Known for pitching OxiClean, Orange Glo, Zorbeez and countless other household items, Billy Mays truly believed in the products he sold. That's why he made such a huge fuss over each one. And that enthusiasm served him well as Mays was known to have run up over one billion dollars in sales in his short lifetime. What really made him famous, though, was his cheesy persona that eventually led to a cult-like following. Online video and photo parodies of Mays ranged from gangsta-rap imitations of his voice to pics of his famous, thick and glorious "Just for Men" dark facial hair. In good humor, Billy cashed in on it all and eventually starred in his own self-parody style commercials.

After graduating high school, Mays spent some time playing semi-professional football, but truly found his calling one day on an Atlantic City boardwalk when he discovered (and followed around) a Ginsu knife salesman. Impressed by the salesman's entertaining way with the crowd, Billy went on to develop his own style to "wow" a crowd. However, late in his career Mays was slightly overshadowed when a newcomer to TV commercials burst on the scene. Enter Vince Shlomi, who managed a more sarcastic and dramatic tone to win over audiences. Shlomi's ShamWow was even proven to work better than May's Zorbeez in a test done by a popular men's magazine. Was Billy intimidated by this new rival? Was the pressure too much for Billy? We may never know.

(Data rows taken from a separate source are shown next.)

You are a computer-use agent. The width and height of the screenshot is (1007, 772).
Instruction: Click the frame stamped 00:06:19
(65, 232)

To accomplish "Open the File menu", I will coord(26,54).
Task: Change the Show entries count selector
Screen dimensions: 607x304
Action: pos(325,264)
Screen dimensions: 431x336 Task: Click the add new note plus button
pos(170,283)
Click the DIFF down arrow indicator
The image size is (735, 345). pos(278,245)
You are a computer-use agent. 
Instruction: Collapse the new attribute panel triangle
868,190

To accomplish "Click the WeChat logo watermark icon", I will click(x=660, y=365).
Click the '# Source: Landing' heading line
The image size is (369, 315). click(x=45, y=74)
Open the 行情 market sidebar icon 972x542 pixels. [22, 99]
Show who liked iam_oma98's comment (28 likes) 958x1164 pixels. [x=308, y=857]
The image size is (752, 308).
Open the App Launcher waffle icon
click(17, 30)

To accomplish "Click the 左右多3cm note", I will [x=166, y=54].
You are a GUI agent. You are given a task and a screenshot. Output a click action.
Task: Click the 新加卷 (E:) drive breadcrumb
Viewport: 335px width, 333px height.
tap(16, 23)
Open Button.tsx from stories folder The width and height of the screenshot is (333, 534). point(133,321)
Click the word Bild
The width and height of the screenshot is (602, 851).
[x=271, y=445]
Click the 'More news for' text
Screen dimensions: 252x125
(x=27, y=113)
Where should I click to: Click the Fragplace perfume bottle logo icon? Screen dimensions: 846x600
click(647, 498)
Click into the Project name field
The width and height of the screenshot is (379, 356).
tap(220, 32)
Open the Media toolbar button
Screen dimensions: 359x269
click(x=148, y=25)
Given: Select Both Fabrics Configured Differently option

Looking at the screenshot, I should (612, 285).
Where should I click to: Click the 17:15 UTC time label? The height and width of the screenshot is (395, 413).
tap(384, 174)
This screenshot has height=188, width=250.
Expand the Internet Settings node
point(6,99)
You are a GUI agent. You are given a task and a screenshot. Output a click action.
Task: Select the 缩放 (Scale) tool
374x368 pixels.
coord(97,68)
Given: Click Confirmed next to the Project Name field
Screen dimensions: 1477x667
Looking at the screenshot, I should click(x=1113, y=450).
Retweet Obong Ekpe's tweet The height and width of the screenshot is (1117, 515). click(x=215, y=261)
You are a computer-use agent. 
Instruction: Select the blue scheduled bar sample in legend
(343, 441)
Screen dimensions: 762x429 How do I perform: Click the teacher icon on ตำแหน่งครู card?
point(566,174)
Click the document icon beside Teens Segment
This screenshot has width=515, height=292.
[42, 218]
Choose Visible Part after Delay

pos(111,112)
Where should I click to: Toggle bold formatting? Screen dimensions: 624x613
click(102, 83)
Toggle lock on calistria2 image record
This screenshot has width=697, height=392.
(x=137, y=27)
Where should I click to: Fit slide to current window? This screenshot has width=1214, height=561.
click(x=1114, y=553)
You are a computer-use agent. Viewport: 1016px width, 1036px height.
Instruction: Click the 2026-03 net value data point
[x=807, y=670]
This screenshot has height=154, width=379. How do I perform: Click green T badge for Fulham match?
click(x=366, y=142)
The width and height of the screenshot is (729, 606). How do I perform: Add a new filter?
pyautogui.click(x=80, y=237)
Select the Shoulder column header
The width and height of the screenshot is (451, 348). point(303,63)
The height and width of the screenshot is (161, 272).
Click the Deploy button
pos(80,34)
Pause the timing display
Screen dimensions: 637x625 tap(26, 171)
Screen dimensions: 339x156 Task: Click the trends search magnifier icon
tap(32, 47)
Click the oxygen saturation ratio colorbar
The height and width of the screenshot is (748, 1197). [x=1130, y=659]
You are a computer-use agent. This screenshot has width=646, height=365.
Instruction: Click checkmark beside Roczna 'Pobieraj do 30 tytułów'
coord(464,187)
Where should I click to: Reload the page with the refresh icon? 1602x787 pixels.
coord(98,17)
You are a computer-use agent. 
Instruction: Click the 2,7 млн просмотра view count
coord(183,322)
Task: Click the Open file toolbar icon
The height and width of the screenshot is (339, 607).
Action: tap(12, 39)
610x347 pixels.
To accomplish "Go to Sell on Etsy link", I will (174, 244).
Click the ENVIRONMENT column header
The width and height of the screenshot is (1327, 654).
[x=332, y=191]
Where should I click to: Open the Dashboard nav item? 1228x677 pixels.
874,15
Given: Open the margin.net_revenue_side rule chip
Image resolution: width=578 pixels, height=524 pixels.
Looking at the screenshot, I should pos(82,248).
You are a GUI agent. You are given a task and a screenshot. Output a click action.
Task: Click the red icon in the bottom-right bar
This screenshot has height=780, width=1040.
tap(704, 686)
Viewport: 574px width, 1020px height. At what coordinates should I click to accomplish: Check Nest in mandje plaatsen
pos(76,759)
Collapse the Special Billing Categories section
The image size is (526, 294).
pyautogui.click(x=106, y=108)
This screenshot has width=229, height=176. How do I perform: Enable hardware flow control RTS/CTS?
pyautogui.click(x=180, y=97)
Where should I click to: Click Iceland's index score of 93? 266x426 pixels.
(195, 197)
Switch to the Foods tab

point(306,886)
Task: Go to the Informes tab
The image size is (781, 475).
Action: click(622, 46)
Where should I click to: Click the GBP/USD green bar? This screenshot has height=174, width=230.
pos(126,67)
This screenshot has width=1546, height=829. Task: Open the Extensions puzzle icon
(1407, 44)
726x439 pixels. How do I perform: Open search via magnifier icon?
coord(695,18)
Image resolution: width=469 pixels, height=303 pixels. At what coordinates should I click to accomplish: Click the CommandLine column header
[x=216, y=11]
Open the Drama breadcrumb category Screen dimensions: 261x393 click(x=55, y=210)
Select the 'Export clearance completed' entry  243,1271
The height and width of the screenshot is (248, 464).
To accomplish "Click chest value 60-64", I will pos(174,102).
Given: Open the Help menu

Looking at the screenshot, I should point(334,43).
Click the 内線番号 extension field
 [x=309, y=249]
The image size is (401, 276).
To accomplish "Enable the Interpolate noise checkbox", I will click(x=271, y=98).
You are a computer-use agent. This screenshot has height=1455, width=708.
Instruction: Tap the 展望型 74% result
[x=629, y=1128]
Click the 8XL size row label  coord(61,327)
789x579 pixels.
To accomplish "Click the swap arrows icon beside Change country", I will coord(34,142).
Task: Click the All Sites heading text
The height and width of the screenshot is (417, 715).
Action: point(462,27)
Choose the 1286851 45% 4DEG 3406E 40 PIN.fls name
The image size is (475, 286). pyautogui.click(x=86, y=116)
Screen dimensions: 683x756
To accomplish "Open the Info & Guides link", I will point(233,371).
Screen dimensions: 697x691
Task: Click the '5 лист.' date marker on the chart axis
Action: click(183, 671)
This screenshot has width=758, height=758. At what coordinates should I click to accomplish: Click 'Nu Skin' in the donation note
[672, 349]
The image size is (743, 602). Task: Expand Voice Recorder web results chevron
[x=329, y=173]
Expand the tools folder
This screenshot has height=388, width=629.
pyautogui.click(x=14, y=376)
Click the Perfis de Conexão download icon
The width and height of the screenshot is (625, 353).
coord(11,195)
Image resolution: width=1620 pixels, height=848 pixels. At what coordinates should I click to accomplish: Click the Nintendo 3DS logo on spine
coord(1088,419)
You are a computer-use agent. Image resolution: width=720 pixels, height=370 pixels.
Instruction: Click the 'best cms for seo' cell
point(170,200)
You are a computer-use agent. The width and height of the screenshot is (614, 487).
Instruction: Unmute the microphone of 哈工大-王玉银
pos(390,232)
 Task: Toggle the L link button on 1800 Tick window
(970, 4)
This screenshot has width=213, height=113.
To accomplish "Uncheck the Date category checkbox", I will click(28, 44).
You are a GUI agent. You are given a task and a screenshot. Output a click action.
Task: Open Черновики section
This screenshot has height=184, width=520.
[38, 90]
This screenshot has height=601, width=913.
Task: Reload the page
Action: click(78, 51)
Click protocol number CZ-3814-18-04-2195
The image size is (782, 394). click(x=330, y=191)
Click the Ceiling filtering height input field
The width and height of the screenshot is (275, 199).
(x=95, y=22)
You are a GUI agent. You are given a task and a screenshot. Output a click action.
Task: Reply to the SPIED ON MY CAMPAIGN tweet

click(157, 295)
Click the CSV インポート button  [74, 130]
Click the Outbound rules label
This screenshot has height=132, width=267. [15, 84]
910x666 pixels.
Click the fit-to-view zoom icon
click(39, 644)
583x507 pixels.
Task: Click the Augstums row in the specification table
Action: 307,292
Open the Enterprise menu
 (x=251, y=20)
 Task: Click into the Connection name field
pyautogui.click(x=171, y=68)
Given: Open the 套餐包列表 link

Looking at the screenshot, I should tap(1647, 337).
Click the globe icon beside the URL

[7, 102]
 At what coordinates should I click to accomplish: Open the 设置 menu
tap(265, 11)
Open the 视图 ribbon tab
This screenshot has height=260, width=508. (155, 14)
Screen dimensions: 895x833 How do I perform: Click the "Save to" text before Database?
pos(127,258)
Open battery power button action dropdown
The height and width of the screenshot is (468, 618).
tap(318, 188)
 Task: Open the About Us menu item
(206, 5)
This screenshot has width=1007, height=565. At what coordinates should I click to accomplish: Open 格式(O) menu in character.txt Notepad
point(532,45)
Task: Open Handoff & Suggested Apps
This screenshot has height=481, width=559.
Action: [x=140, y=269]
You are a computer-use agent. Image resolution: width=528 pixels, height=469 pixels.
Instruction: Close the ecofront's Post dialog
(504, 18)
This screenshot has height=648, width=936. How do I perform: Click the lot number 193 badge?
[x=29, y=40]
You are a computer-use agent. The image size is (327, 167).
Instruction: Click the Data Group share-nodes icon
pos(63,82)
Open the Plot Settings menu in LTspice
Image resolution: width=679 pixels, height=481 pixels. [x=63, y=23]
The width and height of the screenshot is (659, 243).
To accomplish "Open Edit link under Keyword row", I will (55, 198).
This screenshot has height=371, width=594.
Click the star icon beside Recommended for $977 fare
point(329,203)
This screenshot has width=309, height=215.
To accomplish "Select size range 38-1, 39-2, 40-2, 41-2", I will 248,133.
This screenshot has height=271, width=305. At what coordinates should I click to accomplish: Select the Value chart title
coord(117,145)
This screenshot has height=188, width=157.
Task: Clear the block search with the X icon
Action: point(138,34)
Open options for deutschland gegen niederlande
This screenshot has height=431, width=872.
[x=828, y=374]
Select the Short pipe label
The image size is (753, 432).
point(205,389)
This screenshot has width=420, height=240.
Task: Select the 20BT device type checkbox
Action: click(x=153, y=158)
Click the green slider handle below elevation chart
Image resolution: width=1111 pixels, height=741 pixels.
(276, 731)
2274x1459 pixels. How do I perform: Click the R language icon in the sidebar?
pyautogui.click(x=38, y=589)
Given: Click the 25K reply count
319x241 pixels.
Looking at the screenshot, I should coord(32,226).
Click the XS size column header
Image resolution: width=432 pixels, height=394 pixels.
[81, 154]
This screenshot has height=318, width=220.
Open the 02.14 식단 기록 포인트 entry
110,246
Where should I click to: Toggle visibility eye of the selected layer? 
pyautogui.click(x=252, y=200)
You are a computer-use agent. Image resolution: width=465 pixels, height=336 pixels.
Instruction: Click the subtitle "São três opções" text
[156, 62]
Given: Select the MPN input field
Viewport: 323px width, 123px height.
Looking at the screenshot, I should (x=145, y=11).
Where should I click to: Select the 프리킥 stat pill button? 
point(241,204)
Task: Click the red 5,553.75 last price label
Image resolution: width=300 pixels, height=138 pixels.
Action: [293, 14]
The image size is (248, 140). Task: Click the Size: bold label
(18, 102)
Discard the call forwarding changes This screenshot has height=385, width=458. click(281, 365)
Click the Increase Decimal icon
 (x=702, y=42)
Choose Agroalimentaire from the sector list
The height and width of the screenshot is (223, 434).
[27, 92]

Billy's life may have been the real limited time offer, but today May's products live on in millions of American homes. We may never be quite as entertained or amazed with any infomercial without Billy, and we may have lost decades of $19.99 products with his passing. But his memory will live on every time we hear "But wait, there's more!" And here's a little more for you to enjoy. The video below is classic Billy Mays.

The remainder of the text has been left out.